Lessig on Google Print Service
(Bravo to Dr. W. for pointing to the brief Lessig post in Wired…)
Lessig’s comments on the Authors Guild brouhaha around Google Print and copyright are of the "let’s you and him fight" variety and to be expected from a lawyer trained in the adversarial arts. Certainly if Google was a mom and pop scannery making indexed versions of print publications available under fair use provisions of the copyright law, the Authors Guild would not have seen value in a lawsuit (though arguably they may have chilled mom and pop right out of business with the threat). Lessig would like to see Google defend their right to scan printed matter and make indexed information of copyrighted textual work available within the fair use guidelines of American copyright law.
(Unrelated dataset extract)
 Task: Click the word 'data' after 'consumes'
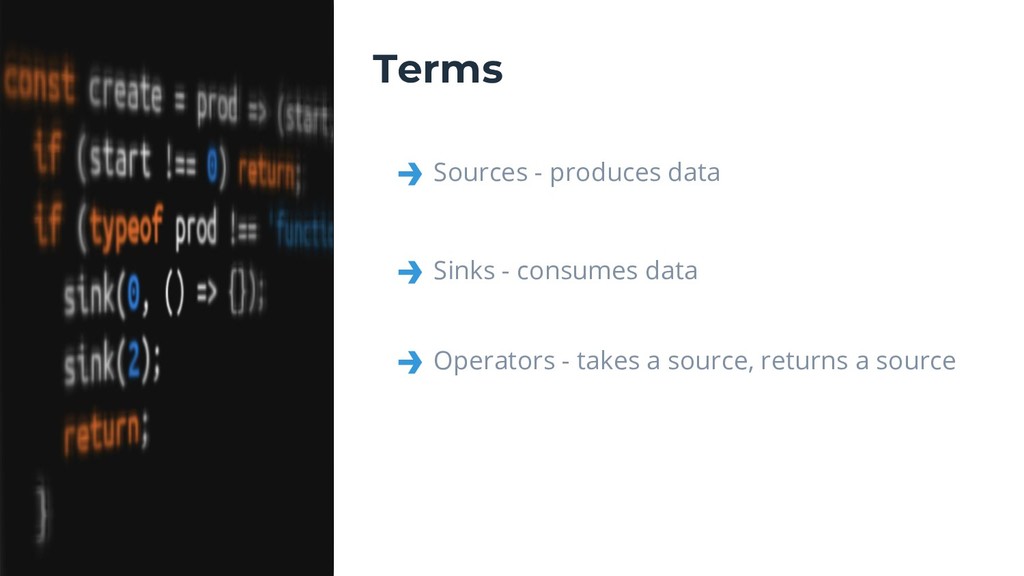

He seems to be afraid that they will reach a settlement with their antagonists and that the matter will be resolved without the ritual opening of purses to the Knights of the bar.
I want Google’s work to continue more than I care about the legal jousting. Google’s project has been underway for about two years. They have a program for publishers, a program that should protect the rights of authors. Google is "partnering" with four universities and the New York Public Library to digitize a lot of books. If it was strictly a cash and carry contractual relationship, a project with libraries paying a scanning and indexing company a fee for service, then the complexities of fear associated with the newly risen corporate monolith of Search would be easily dismissed. But since Google is a full partner whose shareholders have interests in some ways orthogonal to the libraries users’ interests, the matter is more complicated than Larry Lessig allows.
(Disclosure: I’m a bit of a socialist with a desire to draw a bright line between private commerce and public concerns. Schools, libraries, and access to information on the net are public concerns.)